Hariri Tribunal mandate

After the apparent assassination of Imad Mughniyeh in Damascus this week, a journalist (Benny Avni of the NY Sun, as it happens) asked if the UN will investigate this death, too. Here is the exchange, from 14 February daily noon briefing at UNHQ/NY — after which an clarification is later issued:

“Question: As to follow up on the question on the others in the Hariri case, which is a Security Council resolution, of course, that other related assassinations should be investigated by the UN. Does the UN plan to investigate the assassination of Mugniyah?

“Spokesperson: I have nothing beyond the statement today, Benny. The Security Council, as you say, the mandate stands. I have nothing further on this today.

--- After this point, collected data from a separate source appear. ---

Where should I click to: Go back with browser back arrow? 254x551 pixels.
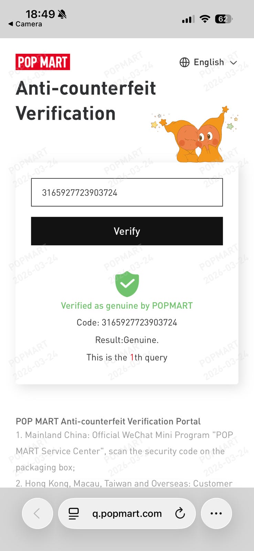point(37,513)
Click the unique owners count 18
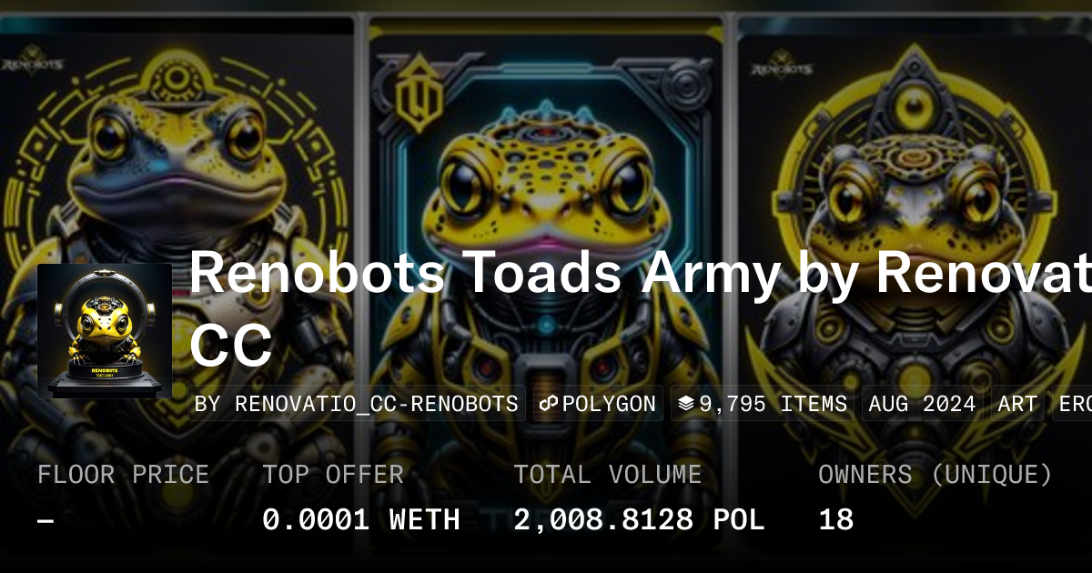Screen dimensions: 1092x573 coord(836,520)
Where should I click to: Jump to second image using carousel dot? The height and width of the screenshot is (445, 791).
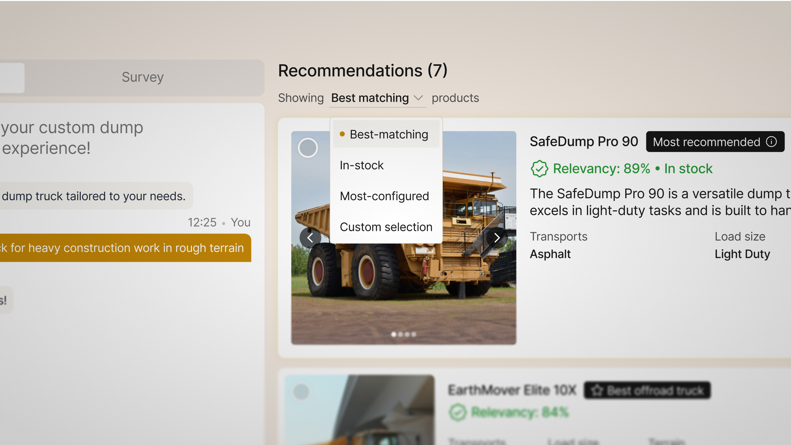(x=401, y=334)
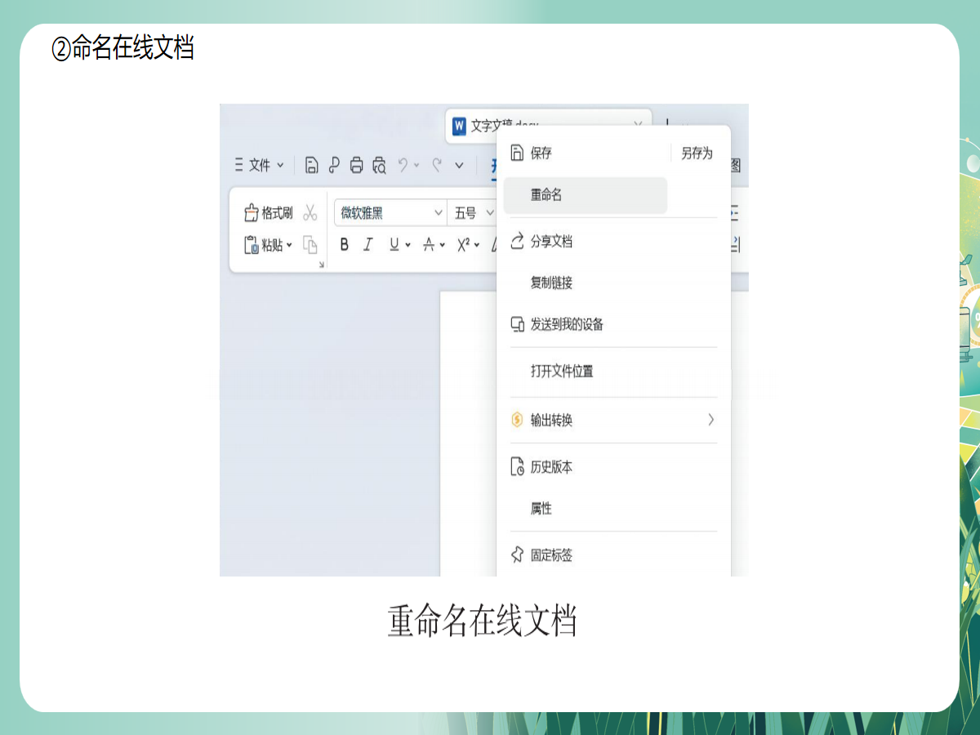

[The Spokesperson later clarified that resolution 1757 (2007) states that the mandate of the Special Tribunal is to prosecute persons responsible for the attack of 14 February 2005 resulting in the death of former Prime Minister Rafiq Hariri and in the death or injury of other persons. According to article 1 of that resolution, if the Tribunal finds that other attacks that occurred in Lebanon [emphasis added here] between 1 October 2004 and 12 December 2005, or any later date decided by the parties (Lebanese Government and the UN) with the consent of the Security Council [emphasis added here too], are connected in accordance with the principles of criminal justice and are of a nature and gravity similar to the attack of 14 February 2005, it shall also have jurisdiction over persons responsible for such attacks. This connection includes but is not limited to a combination of the following elements: criminal intent (motive), the purpose behind the attacks, the nature of the victims targeted, the pattern of the attacks (modus operandi), and the perpetrators.]” This briefing transcript is available here.

Now that Imad Mugniyeh is apparently killed, is the war on terror nearly over?

None of the commentators who have expressed pleasure at news of the apparent death of Imad Mughniyeh is apparently embarrassed at all to say how happy they are, that he deserved to die as he apparently did in a car bomb explosion (in Damascus), or that the world is now better off for all this.

Most if not all of these commentators would, I assume, also be ardent champions of the rule of law.

So, it seems to me that there is a contradiction here, about which there ought to be a somewhat greater degree of self-consciousness.

How can it be legal to carry out such targetted assassinations? Without any kind of legal proceedings — including impartial investigations and cross-examinations of evidence, and then public trials with guarantees of due process and proper defense — there is nothing to gloat and crow about here.

It might be more convenient, and even more entertaining, simply to off those who are conjured up as the great boogey-men of today, but it is not more moral or legal — or civilized.

We do not even know with any degree of certainty what this man actually did — we only know what unnamed intelligence or security sources passed on to some editors and journalists, who then published it as fact. Maybe Mugniyeh really was a fearsome, cruel and brilliant operative who committed horrible crimes. Maybe he was a nobody. We have absolutely no proof either way.

The only possibly even remotely good thing that could come out of such an ugly and hypocritical spectacle is that this awful so-called “war on terror” could be declared over. We could have annual rememberance days of its end, as we do of the armistices of World Wars I and II. And we could get back to leading much better lives than we did before this awful “war on terror” was declared.